> **Your objective**
Repeat the stretch of entries below from the line with "The image size is (1297, 837)." through the line with "Task: Click the Генерал Квай title text". Include both ends and add nothing.

> **Stored records**
──────
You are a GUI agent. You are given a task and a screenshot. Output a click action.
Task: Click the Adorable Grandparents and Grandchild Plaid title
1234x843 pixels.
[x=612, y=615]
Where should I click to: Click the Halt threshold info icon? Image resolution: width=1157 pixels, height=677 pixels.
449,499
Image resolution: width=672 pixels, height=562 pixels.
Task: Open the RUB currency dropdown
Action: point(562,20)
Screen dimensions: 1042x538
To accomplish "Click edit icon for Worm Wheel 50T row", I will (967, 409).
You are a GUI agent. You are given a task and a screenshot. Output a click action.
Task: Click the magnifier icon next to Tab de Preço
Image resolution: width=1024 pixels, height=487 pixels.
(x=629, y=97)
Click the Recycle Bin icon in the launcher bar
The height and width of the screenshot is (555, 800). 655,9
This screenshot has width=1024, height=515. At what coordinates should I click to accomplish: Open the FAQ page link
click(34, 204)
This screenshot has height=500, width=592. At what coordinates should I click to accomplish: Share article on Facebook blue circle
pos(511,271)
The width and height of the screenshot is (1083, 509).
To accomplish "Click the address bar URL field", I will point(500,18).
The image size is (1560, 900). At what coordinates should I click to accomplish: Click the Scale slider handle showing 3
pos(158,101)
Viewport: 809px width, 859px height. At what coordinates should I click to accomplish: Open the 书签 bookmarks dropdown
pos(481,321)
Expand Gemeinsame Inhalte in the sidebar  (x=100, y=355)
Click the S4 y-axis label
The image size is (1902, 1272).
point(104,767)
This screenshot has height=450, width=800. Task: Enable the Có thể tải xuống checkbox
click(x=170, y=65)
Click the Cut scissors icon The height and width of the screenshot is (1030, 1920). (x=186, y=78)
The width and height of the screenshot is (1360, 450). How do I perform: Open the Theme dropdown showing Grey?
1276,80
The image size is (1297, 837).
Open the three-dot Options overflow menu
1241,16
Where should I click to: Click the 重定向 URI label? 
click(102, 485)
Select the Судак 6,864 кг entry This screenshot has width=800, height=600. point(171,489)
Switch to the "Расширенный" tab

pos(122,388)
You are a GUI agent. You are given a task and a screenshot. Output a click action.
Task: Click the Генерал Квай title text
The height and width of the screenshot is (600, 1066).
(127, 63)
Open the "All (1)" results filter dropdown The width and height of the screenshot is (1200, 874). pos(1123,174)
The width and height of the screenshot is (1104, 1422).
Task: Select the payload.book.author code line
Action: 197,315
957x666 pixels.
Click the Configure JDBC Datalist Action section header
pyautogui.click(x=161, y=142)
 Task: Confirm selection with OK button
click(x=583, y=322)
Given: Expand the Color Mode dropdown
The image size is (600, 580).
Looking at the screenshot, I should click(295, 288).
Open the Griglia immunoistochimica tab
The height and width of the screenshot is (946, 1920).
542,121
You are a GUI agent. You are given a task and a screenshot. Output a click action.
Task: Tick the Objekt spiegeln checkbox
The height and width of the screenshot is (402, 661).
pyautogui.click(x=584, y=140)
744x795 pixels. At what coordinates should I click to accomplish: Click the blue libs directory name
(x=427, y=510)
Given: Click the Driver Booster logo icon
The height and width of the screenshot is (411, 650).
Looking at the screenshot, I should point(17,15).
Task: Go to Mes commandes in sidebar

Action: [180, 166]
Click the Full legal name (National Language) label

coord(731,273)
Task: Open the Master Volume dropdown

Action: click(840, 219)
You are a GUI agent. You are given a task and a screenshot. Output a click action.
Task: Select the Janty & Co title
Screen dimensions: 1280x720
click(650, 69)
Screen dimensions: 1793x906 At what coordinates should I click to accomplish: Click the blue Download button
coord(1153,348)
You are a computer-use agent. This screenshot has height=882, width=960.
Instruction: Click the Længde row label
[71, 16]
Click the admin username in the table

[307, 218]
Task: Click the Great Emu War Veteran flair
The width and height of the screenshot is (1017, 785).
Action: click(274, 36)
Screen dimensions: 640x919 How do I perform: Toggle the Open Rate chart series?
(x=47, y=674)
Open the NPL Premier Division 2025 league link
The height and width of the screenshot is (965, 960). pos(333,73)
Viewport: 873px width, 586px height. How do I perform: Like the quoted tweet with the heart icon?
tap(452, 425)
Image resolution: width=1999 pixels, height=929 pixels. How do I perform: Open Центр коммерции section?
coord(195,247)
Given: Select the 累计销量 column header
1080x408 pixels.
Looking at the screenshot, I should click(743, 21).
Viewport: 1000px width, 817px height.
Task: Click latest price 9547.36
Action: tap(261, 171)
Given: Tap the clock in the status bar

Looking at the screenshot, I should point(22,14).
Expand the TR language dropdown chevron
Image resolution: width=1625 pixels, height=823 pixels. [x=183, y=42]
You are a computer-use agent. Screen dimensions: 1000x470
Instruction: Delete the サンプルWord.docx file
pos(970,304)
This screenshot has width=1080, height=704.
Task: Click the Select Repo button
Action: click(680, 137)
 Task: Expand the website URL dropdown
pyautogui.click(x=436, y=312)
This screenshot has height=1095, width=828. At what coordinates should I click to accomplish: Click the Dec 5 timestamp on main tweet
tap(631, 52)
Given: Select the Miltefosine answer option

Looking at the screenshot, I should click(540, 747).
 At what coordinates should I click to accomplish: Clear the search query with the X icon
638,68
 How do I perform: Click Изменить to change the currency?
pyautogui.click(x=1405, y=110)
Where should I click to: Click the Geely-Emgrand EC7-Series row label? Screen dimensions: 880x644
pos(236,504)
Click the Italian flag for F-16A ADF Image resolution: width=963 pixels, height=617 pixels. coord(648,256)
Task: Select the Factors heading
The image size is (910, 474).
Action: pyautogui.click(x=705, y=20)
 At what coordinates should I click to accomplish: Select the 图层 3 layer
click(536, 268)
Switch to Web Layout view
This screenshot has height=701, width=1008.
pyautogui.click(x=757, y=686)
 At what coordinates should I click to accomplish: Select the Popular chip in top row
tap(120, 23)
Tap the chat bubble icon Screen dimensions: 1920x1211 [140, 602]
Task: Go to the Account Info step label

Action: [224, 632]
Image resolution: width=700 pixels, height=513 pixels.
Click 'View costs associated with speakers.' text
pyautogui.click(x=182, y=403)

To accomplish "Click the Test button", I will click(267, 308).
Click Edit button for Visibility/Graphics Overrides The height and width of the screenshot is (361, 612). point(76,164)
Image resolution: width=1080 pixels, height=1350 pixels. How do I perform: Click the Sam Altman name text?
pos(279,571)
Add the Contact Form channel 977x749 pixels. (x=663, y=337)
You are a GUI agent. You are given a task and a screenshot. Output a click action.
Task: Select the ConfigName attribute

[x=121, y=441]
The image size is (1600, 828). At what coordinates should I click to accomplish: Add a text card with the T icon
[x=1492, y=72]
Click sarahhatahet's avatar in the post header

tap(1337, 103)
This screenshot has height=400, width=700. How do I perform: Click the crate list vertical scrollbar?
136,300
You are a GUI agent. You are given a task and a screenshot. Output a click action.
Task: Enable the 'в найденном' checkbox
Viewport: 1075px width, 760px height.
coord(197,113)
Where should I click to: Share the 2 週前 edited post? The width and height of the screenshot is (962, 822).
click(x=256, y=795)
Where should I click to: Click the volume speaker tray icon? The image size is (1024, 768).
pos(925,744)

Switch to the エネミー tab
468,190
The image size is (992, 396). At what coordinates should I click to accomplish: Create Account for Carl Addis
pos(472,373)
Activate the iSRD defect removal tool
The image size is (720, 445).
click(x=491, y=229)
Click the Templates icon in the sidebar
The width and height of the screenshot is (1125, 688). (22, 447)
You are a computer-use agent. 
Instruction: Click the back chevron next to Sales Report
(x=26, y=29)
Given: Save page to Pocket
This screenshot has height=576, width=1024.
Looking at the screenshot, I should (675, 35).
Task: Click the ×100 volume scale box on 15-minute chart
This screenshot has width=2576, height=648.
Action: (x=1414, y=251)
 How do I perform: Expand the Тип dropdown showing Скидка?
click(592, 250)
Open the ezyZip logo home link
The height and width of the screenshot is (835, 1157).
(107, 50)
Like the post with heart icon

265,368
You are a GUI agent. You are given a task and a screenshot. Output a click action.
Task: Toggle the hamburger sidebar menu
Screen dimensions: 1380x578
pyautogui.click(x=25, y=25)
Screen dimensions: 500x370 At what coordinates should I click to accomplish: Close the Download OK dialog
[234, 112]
──────
> **Result for this task**
The image size is (1297, 837).
Open the three-dot Options overflow menu
1241,16
Where should I click to: Click the 重定向 URI label? 
click(102, 485)
Select the Судак 6,864 кг entry This screenshot has width=800, height=600. point(171,489)
Switch to the "Расширенный" tab

pos(122,388)
You are a GUI agent. You are given a task and a screenshot. Output a click action.
Task: Click the Генерал Квай title text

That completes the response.